Het Hof concludeert in de onderhavige zaak dat:
- Naar oordeel van het Hof de Britse Vennootschappen niet aan hun BTW-plicht hebben voldaan.
- Deze vennootschappen slechts ‘lege hulzen’ en ‘vehikels’ zouden zijn. Het Hof betwijfelt of er daadwerkelijk schroot is geleverd en of er sprake is van werkelijke handel:
- Het Hof denkt dat bepaalde bedrijven er alleen ‘tussen zijn geschoven’ om de BTW-fraude mogelijk te maken. Van een daadwerkelijke zakelijke relatie zou geen sprake zijn, of is niet waarschijnlijk volgens het Hof;
Uit de feiten en omstandigheden leidt het Hof vervolgens af dat:
- Verdachte wetenschap moeten hebben gehad van de fraude:
- Desondanks het 0-tarief heeft opgegeven.
Hoge Raad
Het cassatiemiddel komt op tegen het oordeel van het hof dat de omzetbelasting “onjuist of onvolledig” heeft gedaan, waaraan de verdachte feitelijk leiding heeft gegeven. Het tweede cassatiemiddel klaagt over de motivering van de bewezenverklaring. Verder klaagt het cassatiemiddel dat het hof het bewezenverklaarde onjuist heeft gekwalificeerd. Het cassatieberoep dat de verdachte heeft ingesteld wordt verworpen. De Hoge Raad ziet geen juridische fouten in de uitspraak van het Hof. Het feit dat de BTW-aangiften onjuist waren, is juridisch correct onderbouwd door het Hof. Hiernaast heeft het Hof uitvoerig gemotiveerd middels de maatstaven van ‘feitelijk leidinggeven’ waarom de verdachte feitelijk leiding gaf aan de BTW-fraude. De Hoge Raad toetst uitsluitend of het recht juist is toegepast en of de motivering van het Hof toereikend is. In dit geval oordeelde de Hoge Raad dat het Hof geen blijk had gegeven van een onjuiste rechtsopvatting en dat het oordeel voldoende gemotiveerd was. Het cassatieberoep werd daarom verworpen.

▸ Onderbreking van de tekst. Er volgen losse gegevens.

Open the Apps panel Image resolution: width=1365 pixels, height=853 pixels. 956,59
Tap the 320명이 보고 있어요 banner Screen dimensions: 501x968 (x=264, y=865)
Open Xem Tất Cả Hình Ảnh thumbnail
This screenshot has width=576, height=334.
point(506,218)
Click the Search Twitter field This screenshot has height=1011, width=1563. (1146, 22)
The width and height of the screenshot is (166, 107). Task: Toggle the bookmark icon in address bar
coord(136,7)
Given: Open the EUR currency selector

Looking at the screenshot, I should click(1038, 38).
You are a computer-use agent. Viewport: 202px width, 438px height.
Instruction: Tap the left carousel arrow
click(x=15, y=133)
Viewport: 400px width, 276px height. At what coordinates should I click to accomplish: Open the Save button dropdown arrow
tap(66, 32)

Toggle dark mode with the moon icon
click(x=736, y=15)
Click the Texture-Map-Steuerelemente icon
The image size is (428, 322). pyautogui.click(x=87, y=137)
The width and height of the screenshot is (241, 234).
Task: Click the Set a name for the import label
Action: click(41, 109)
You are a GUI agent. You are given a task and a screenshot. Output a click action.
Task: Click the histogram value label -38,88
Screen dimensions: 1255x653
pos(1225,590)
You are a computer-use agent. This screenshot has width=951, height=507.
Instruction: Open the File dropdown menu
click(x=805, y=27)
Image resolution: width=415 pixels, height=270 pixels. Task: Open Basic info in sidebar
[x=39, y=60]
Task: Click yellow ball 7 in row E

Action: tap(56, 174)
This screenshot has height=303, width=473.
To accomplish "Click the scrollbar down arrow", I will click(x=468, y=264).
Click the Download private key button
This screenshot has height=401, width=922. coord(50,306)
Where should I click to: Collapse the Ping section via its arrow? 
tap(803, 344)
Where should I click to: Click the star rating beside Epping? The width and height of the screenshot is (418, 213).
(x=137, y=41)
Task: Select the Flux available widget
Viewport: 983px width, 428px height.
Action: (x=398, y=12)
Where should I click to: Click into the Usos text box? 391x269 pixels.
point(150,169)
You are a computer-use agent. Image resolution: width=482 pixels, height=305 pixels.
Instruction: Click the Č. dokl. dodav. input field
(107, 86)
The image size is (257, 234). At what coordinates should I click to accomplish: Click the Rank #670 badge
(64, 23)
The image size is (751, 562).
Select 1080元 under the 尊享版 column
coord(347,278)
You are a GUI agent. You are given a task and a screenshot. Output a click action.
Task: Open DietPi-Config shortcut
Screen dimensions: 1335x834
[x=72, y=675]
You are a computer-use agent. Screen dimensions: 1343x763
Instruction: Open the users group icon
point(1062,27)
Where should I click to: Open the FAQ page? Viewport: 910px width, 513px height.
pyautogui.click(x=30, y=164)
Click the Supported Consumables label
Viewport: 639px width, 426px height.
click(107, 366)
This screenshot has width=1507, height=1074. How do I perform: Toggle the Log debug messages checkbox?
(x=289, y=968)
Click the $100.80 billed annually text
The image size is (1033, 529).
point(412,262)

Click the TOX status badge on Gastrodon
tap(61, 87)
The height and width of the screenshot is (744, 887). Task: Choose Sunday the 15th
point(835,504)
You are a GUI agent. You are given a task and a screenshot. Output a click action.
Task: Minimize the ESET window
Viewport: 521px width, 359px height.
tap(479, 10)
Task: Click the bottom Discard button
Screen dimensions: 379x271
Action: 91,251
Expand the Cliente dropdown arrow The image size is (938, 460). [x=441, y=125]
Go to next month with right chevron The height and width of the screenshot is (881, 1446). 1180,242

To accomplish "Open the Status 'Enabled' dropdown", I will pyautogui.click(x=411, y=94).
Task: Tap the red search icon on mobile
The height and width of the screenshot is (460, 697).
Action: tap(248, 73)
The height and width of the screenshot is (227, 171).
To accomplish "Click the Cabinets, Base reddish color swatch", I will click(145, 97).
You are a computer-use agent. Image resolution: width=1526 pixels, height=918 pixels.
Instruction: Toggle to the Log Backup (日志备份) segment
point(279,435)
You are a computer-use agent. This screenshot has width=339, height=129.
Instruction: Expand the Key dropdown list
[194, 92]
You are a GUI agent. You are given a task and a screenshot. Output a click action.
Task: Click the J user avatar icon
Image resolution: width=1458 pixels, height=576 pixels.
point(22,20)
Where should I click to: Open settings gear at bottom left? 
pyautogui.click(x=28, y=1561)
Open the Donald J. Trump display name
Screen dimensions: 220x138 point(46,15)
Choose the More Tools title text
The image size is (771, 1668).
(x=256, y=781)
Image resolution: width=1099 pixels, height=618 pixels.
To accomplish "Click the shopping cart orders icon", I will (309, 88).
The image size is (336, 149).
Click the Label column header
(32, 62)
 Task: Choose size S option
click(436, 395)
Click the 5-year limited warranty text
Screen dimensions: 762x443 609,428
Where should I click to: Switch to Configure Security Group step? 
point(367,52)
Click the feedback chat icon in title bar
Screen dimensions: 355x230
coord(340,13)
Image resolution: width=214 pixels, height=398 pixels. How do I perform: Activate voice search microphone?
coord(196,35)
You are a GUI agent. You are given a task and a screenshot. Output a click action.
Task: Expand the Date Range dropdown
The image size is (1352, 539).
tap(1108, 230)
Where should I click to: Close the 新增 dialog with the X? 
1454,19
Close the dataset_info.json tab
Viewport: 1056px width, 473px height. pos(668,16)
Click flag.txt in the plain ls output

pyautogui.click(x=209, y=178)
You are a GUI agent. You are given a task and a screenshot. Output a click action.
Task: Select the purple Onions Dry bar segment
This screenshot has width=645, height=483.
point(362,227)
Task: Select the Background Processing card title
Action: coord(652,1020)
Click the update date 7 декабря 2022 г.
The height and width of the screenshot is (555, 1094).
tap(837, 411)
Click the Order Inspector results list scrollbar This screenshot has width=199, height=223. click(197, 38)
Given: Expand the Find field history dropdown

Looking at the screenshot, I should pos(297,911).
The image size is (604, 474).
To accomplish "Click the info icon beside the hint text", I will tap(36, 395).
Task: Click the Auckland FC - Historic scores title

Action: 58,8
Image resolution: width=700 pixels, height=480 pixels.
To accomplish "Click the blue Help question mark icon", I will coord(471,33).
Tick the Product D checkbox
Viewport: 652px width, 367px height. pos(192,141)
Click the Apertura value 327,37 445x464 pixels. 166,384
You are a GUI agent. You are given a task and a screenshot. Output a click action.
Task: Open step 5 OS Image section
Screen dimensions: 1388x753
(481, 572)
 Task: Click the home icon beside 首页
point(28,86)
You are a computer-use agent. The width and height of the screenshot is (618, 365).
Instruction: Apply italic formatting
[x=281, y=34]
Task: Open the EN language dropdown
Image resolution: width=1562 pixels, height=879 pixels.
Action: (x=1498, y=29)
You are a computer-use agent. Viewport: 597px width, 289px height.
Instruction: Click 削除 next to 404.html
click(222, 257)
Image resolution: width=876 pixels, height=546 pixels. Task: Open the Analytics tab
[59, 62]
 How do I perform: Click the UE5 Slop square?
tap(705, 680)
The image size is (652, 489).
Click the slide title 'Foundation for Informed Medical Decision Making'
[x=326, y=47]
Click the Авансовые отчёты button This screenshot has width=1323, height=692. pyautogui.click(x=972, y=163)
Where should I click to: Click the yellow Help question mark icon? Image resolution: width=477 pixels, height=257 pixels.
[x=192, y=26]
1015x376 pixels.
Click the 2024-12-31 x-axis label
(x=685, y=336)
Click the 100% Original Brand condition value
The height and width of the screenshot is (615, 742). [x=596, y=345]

Uit het feit dat de verdachte een ‘sturende en controleren rol had’ bij het ‘financiële reilen en zeilen’ van het bedrijf leidt het Hof af dat de verdachte weet moest hebben van het feit dat geen BTW werd betaald door handelspartners later in de keten in de UK en dat hij hieraan ook feitelijk leiding moet hebben gegeven ex. art. 51 lid 2 sub 2 Sr. De Hoge Raad ziet in de motivering van het Hof geen reden tot vernietiging van het arrest.
Conclusie
De rechtbank sprak de verdachte aanvankelijk vrij wegens onvoldoende bewijs van betrokkenheid bij de BTW-fraude en vervalsing van de bedrijfsadministratie. Het Hof kwam echter tot een andere conclusie en stelde vast dat de verdachte vooraf bekend was met het risico van de BTW-fraude. Hij had bewust een structuur van fraude opgezet, waarbij hij langdurig substantiële bedragen factureerde en valse transacties gebruikte. De Hoge Raad verwierp het beroep van de verdachte en bevestigde dat het Hof de feiten correct heeft vastgesteld en de juiste juridische gronden heeft toegepast. Daarmee staat vast dat de rechtspersoon zich strafbaar heeft gemaakt aan opzettelijke BTW-fraude.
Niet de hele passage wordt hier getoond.